▶ Excerpted data:
++++++++++++++++++++
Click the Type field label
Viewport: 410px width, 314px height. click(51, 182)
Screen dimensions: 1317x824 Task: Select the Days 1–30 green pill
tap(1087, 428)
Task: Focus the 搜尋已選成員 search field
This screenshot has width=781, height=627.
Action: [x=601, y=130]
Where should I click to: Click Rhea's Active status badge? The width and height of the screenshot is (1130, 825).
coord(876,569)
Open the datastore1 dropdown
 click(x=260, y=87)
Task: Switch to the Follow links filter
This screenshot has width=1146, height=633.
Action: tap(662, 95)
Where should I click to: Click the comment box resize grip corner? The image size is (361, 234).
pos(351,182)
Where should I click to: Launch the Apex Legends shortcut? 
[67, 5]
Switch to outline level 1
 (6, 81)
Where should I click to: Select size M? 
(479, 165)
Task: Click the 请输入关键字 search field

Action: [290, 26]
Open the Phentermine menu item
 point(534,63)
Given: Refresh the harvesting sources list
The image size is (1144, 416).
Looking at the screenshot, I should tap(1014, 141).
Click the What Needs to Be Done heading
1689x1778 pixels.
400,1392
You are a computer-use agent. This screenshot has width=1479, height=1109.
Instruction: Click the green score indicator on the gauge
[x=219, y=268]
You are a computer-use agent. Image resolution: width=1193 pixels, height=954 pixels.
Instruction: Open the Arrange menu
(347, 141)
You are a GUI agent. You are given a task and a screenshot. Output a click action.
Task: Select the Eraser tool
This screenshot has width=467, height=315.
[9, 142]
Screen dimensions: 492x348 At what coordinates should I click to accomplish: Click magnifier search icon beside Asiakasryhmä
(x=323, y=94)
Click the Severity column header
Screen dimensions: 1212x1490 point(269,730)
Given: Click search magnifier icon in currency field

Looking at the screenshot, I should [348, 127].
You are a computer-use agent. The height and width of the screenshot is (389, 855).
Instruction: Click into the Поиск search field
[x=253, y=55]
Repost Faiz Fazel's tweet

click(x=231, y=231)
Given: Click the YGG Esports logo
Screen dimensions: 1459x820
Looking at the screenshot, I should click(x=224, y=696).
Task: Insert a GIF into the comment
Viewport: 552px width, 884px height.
++++++++++++++++++++
▶ Set problem: Rewrite the lines above as a numbered list, skipping any blank lines.

▶ Complete answer:
1. Click the Type field label
2. Viewport: 410px width, 314px height. click(51, 182)
3. Screen dimensions: 1317x824 Task: Select the Days 1–30 green pill
4. tap(1087, 428)
5. Task: Focus the 搜尋已選成員 search field
6. This screenshot has width=781, height=627.
7. Action: [x=601, y=130]
8. Where should I click to: Click Rhea's Active status badge? The width and height of the screenshot is (1130, 825).
9. coord(876,569)
10. Open the datastore1 dropdown
11.  click(x=260, y=87)
12. Task: Switch to the Follow links filter
13. This screenshot has width=1146, height=633.
14. Action: tap(662, 95)
15. Where should I click to: Click the comment box resize grip corner? The image size is (361, 234).
16. pos(351,182)
17. Where should I click to: Launch the Apex Legends shortcut? 
18. [67, 5]
19. Switch to outline level 1
20.  (6, 81)
21. Where should I click to: Select size M? 
22. (479, 165)
23. Task: Click the 请输入关键字 search field
24. Action: [290, 26]
25. Open the Phentermine menu item
26.  point(534,63)
27. Given: Refresh the harvesting sources list
28. The image size is (1144, 416).
29. Looking at the screenshot, I should tap(1014, 141).
30. Click the What Needs to Be Done heading
31. 1689x1778 pixels.
32. 400,1392
33. You are a computer-use agent. This screenshot has width=1479, height=1109.
34. Instruction: Click the green score indicator on the gauge
35. [x=219, y=268]
36. You are a computer-use agent. Image resolution: width=1193 pixels, height=954 pixels.
37. Instruction: Open the Arrange menu
38. (347, 141)
39. You are a GUI agent. You are given a task and a screenshot. Output a click action.
40. Task: Select the Eraser tool
41. This screenshot has width=467, height=315.
42. [9, 142]
43. Screen dimensions: 492x348 At what coordinates should I click to accomplish: Click magnifier search icon beside Asiakasryhmä
44. (x=323, y=94)
45. Click the Severity column header
46. Screen dimensions: 1212x1490 point(269,730)
47. Given: Click search magnifier icon in currency field
48. Looking at the screenshot, I should [348, 127].
49. You are a computer-use agent. The height and width of the screenshot is (389, 855).
50. Instruction: Click into the Поиск search field
51. [x=253, y=55]
52. Repost Faiz Fazel's tweet
53. click(x=231, y=231)
54. Given: Click the YGG Esports logo
55. Screen dimensions: 1459x820
56. Looking at the screenshot, I should click(x=224, y=696).
57. Task: Insert a GIF into the comment
58. Viewport: 552px width, 884px height.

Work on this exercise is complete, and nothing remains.